Astronomers have identified thousands of planets orbiting distant stars, but getting a look at the earliest stages of their formation is tricky, due to the thick disk of gas and dust that surrounds them as they form.
The new research proposes that we can identify planets in the disk around young parent stars by looking for gravitational disturbances in the vast swathes of material. Specifically, it's thought that the presence of giant planets may cause large-scale spiral arms around young stars, themselves generally just a few million years old.
Looking at two young stars (designated SAO 206462 and MWC 758), the team developed computer simulations of the stars and disks, modelling the effect that young giant planets would have if present.
In the simulation, the planets cause higher density regions of gas and dust that build up, and as the disk rotates around the star, form huge spiral arms. Those structures closely resemble features found in observations made by the European Southern Observatory's (ESO) Very Large Telescope (VLT).
The simulations also indicate that the spiral arms could provide a wealth of information about the presumed planets, including their mass. They also suggest that the planets theorized to be orbiting SAO 206462 and MWC 758 would have to be truly huge – a minimum of 10 times the mass of Jupiter.

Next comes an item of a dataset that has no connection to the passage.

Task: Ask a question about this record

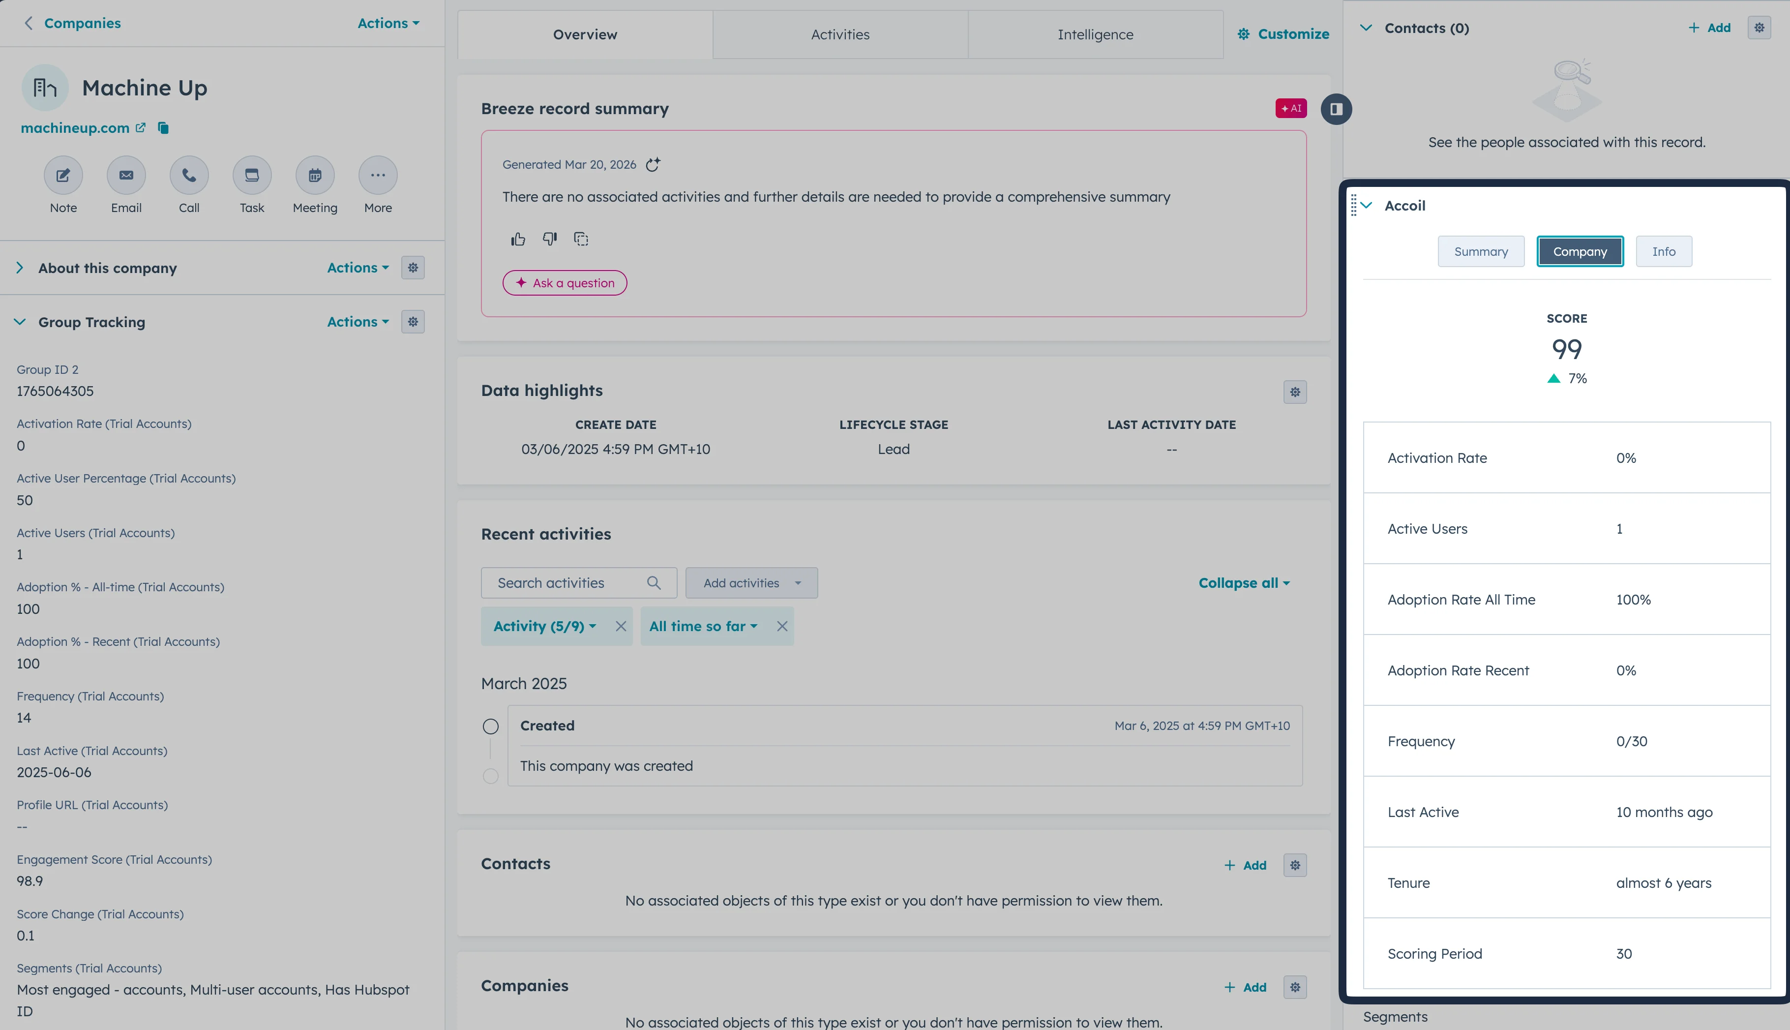Action: pyautogui.click(x=564, y=282)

The idea could have ground-breaking implications, but we'll have to wait until next generation installations like the James Webb Space Telescope before we can observe the predicted planets, and confirm (or disprove) the theory. If it's proved correct, it could significantly improve our understanding of the universe.
"There are many theories about how planets form but very little work based on direct observational evidence confirming these theories," says researcher Ruobing Dong. "If you see signs of a planet in a disk right now, it tells you when, where, and how planets form."
The findings of the research were published in The Astrophysical Journal Letters.